- _What to work on_:
Return the listing below word for word, starting at its first line and ending after the line that contains "What does It".

================

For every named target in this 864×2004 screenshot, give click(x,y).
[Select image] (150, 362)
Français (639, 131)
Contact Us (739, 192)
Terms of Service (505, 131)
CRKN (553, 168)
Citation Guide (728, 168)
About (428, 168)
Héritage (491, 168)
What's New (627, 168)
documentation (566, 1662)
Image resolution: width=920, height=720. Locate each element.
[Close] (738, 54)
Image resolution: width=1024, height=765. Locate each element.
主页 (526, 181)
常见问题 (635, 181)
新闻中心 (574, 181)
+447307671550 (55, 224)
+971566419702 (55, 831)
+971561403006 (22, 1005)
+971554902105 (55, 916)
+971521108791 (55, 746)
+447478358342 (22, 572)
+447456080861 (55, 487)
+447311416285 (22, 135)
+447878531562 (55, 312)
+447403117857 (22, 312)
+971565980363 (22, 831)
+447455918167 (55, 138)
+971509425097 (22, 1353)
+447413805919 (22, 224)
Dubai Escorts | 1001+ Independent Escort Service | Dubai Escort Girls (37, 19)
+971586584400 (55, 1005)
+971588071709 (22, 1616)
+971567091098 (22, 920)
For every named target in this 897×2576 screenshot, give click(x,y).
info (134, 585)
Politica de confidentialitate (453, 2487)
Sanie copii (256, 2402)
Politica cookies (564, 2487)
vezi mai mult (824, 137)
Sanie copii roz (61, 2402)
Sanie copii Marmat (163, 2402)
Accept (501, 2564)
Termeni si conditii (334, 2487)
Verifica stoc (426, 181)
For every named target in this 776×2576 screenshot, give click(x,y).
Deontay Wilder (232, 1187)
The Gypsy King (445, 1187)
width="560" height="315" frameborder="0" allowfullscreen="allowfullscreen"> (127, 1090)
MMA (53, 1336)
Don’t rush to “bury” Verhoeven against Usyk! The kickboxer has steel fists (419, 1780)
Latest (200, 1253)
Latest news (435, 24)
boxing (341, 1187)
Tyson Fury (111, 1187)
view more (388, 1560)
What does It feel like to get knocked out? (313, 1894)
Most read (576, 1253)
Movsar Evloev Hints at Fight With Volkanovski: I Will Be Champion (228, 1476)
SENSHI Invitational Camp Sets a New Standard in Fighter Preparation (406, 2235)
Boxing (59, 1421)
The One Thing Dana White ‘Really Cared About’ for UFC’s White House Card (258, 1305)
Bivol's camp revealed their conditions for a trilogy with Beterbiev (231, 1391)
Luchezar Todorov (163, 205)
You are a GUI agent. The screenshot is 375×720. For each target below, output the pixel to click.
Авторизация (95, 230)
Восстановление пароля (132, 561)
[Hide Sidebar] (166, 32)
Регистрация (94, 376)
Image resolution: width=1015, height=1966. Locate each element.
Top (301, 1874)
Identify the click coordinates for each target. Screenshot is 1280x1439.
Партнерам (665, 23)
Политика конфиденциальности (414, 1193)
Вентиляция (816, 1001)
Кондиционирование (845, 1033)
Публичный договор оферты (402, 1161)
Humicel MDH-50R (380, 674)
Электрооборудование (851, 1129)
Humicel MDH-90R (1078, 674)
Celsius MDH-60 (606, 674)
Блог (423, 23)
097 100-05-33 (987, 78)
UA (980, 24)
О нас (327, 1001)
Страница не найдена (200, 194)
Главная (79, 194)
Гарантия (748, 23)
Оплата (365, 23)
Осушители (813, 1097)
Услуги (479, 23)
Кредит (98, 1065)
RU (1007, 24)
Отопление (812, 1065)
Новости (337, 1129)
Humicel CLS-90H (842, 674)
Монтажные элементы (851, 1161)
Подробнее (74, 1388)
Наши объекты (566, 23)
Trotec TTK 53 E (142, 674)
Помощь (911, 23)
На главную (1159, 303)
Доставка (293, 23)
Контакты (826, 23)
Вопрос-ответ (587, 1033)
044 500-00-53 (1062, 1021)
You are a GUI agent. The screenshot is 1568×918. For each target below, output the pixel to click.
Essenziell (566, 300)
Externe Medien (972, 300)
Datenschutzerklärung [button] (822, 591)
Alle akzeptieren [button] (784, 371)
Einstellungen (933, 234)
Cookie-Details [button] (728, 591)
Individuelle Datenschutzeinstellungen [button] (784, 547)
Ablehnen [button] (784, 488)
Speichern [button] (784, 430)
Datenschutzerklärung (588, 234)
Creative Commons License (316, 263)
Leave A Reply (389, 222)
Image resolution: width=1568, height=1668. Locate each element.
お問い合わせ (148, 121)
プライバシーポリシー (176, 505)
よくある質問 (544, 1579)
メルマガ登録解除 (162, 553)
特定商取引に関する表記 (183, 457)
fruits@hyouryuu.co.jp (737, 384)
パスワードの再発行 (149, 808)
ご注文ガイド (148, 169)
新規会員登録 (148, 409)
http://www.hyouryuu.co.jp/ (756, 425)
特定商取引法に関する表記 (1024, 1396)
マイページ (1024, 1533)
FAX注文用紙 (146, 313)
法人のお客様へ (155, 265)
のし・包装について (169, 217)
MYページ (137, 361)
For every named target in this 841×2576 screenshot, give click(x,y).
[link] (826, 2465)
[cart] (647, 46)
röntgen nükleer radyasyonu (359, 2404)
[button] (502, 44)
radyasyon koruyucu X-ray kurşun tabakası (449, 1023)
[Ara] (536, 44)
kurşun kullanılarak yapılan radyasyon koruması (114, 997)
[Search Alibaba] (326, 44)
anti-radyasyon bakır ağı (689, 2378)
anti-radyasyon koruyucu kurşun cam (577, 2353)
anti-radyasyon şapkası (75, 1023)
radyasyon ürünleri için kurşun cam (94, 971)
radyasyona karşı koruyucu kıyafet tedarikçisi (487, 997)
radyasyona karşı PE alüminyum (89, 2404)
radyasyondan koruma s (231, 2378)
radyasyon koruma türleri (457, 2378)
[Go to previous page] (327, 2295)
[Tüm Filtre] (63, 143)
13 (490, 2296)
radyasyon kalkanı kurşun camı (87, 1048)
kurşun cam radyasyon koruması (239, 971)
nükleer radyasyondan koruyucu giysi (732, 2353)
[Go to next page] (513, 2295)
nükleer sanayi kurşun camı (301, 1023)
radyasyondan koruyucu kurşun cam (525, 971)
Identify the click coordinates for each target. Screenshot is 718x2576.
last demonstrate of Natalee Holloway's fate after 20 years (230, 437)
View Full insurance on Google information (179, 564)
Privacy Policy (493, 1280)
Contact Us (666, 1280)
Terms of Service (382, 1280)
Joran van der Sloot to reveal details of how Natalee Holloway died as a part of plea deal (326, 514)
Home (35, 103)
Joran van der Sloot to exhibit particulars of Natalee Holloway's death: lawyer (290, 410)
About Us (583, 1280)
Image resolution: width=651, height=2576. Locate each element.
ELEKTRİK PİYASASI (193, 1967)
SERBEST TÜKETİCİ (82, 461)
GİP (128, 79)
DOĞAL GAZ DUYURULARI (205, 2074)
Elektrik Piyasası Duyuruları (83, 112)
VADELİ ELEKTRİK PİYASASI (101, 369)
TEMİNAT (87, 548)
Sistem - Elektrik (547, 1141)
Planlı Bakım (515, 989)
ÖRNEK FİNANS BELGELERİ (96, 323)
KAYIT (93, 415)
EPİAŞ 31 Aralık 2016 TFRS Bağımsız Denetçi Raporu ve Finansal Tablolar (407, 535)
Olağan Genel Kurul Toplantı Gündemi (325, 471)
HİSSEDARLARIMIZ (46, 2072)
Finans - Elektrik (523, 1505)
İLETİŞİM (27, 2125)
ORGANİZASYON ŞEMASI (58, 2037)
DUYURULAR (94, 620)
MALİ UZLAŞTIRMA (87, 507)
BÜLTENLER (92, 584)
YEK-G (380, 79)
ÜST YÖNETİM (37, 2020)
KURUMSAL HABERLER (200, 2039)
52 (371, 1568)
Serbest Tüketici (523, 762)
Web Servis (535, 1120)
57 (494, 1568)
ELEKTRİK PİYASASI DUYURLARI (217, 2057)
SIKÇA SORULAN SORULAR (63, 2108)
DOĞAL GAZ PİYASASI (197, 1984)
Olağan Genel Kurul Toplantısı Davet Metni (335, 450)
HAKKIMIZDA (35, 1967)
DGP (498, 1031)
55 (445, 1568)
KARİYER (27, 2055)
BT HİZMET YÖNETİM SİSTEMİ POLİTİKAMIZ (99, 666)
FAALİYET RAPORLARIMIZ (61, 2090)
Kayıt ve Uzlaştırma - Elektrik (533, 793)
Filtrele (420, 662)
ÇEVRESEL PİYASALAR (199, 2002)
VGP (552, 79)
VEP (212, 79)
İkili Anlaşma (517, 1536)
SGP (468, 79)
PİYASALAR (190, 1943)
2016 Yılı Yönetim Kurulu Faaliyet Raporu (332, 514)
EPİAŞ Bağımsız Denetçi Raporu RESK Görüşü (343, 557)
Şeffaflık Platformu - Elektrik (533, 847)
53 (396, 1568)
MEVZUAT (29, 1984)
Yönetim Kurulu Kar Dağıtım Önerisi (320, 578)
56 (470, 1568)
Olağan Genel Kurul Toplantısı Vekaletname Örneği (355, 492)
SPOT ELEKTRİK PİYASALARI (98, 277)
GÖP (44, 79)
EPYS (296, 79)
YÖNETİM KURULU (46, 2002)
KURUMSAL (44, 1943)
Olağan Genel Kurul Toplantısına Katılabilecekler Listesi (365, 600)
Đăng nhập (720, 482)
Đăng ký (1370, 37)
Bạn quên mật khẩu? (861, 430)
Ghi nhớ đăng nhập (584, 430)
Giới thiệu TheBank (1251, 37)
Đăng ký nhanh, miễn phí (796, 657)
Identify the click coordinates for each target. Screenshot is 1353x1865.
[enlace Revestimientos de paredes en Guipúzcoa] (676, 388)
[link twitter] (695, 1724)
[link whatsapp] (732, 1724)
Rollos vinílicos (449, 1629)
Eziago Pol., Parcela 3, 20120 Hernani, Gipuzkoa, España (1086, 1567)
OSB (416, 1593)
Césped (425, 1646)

================

- _Reply to the task_:
For every named target in this 864×2004 screenshot, give click(x,y).
[Select image] (150, 362)
Français (639, 131)
Contact Us (739, 192)
Terms of Service (505, 131)
CRKN (553, 168)
Citation Guide (728, 168)
About (428, 168)
Héritage (491, 168)
What's New (627, 168)
documentation (566, 1662)
Image resolution: width=920, height=720. Locate each element.
[Close] (738, 54)
Image resolution: width=1024, height=765. Locate each element.
主页 (526, 181)
常见问题 (635, 181)
新闻中心 (574, 181)
+447307671550 (55, 224)
+971566419702 (55, 831)
+971561403006 (22, 1005)
+971554902105 (55, 916)
+971521108791 (55, 746)
+447478358342 (22, 572)
+447456080861 (55, 487)
+447311416285 (22, 135)
+447878531562 (55, 312)
+447403117857 (22, 312)
+971565980363 (22, 831)
+447455918167 (55, 138)
+971509425097 (22, 1353)
+447413805919 (22, 224)
Dubai Escorts | 1001+ Independent Escort Service | Dubai Escort Girls (37, 19)
+971586584400 (55, 1005)
+971588071709 (22, 1616)
+971567091098 (22, 920)
For every named target in this 897×2576 screenshot, give click(x,y).
info (134, 585)
Politica de confidentialitate (453, 2487)
Sanie copii (256, 2402)
Politica cookies (564, 2487)
vezi mai mult (824, 137)
Sanie copii roz (61, 2402)
Sanie copii Marmat (163, 2402)
Accept (501, 2564)
Termeni si conditii (334, 2487)
Verifica stoc (426, 181)
For every named target in this 776×2576 screenshot, give click(x,y).
Deontay Wilder (232, 1187)
The Gypsy King (445, 1187)
width="560" height="315" frameborder="0" allowfullscreen="allowfullscreen"> (127, 1090)
MMA (53, 1336)
Don’t rush to “bury” Verhoeven against Usyk! The kickboxer has steel fists (419, 1780)
Latest (200, 1253)
Latest news (435, 24)
boxing (341, 1187)
Tyson Fury (111, 1187)
view more (388, 1560)
What does It feel like to get knocked out? (313, 1894)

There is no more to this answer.